Penjelasan hadits ini, bahwa sangat jelas tidak dilarangnya dzikir keras tetapi dianjurkan untuk melakukan dzikir jahar.

 

– HADITS KE LIMA

Didalam kitab Sya’bil Iman dari Abil Jauza’ ra. berkata :“Nabi Saw, bersabda, “Perbanyaklah dzikir kepada Allah sampai orang-orang munafik berkata bahwa kalian adalah orang-orang ria (mencari pujian).” (H.R.Baihaqi)

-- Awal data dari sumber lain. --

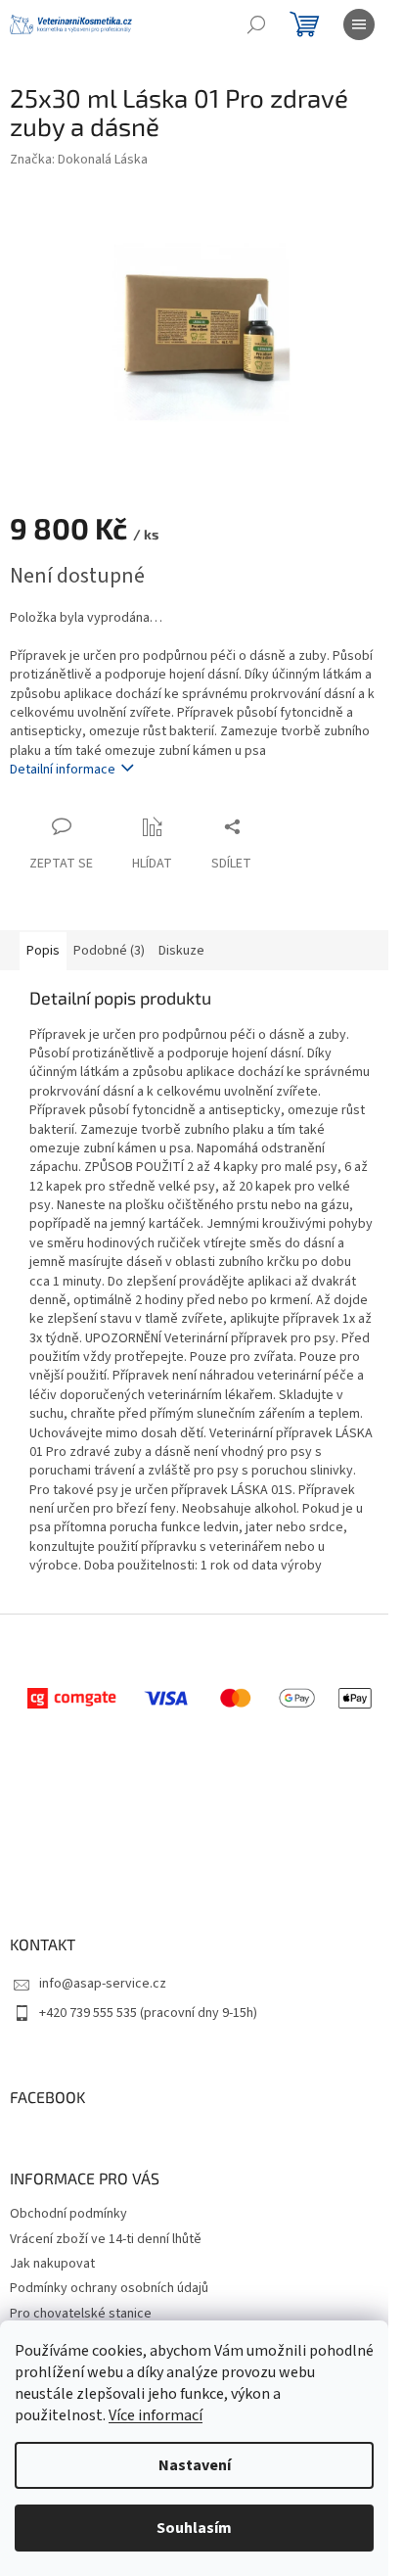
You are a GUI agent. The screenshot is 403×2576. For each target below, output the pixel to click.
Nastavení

Penjelasan hadits ini, jika dikatakan menyebut “orang-orang munafik berkata bahwa kalian adalah orang-orang ria (mencari pujian).” Hadits ini menunjukan dzikir jahar karena dengan dzikir jahar (terdengar) itulah orang munafik akhirnya menyebutnya ria .

 

– HADIITS KE ENAM

Juga dalam kitab Sya’bil Iman yang di shohehkan oleh Al-Hakim dari Abu Sa’id Al-Khudri ra., berkata :“Nabi Saw, bersabda,” Perbanyaklah dzikir kepada Allah kendati kalian dikatakan gila”. (H.R.Al-Hakim danAl-Baihaqi)

 

– HADITS KE TUJUH,

Dari Jabir bin Abdullahra, berkata :“Ada seorang yang mengeraskan suaranya dalam berdzikir, maka seorang berkata, “ semestinya dia merendahkan suaranya.” Rosulullah bersabda,” Biarkanlah dia,sebab sesungguhnya dia adalah lebih baik.“ (Al-Baihaqi). Dari Sa’id bin Aslam ra., katanya Ibnu Adra’ berkata, “ Aku menyertai Nabi Saw. Pada suatu malam, lalu melewati seseorang di mesjid yang mengeraskan suaranya, lalu aku berkata, “ Wahai Rosulullah, tidaklah ia termasuk orang ria ? “ Beliau menjawab, “ Tidak,tetapi dia pengeluh,” (H.R.Baihaqi).

 

 

PENDAPAT PARA ULAMA TENTANG DZIKIR JAHAR

Imam An-Nawawi berkata : Bahwa bacaan dzikir sir (samar) lebih utama apabila takut ria, atau khawatir mengganggu orang yang sedang sholat atau tidur. Sedangkan yang jahar (dzikir keras) lebih baik apabila tidak ada kekhawatiran tentang hal ini, mengingat amalan di dalamnya lebih banyak manfaatnya, karena ia dapat membangkitkan kalbu orang yang membaca atau yang berdzikir, ia mengumpulkan semangat untuk berfikir, mengalahkan pendengaran kepadanya, mengusir tidur, dan menambah kegiatan” (dalam Kitab Haqiqot Al-Tawwasulu wa Al-Wasilat Al-Adlow’il kitabi wa As-Sunnah).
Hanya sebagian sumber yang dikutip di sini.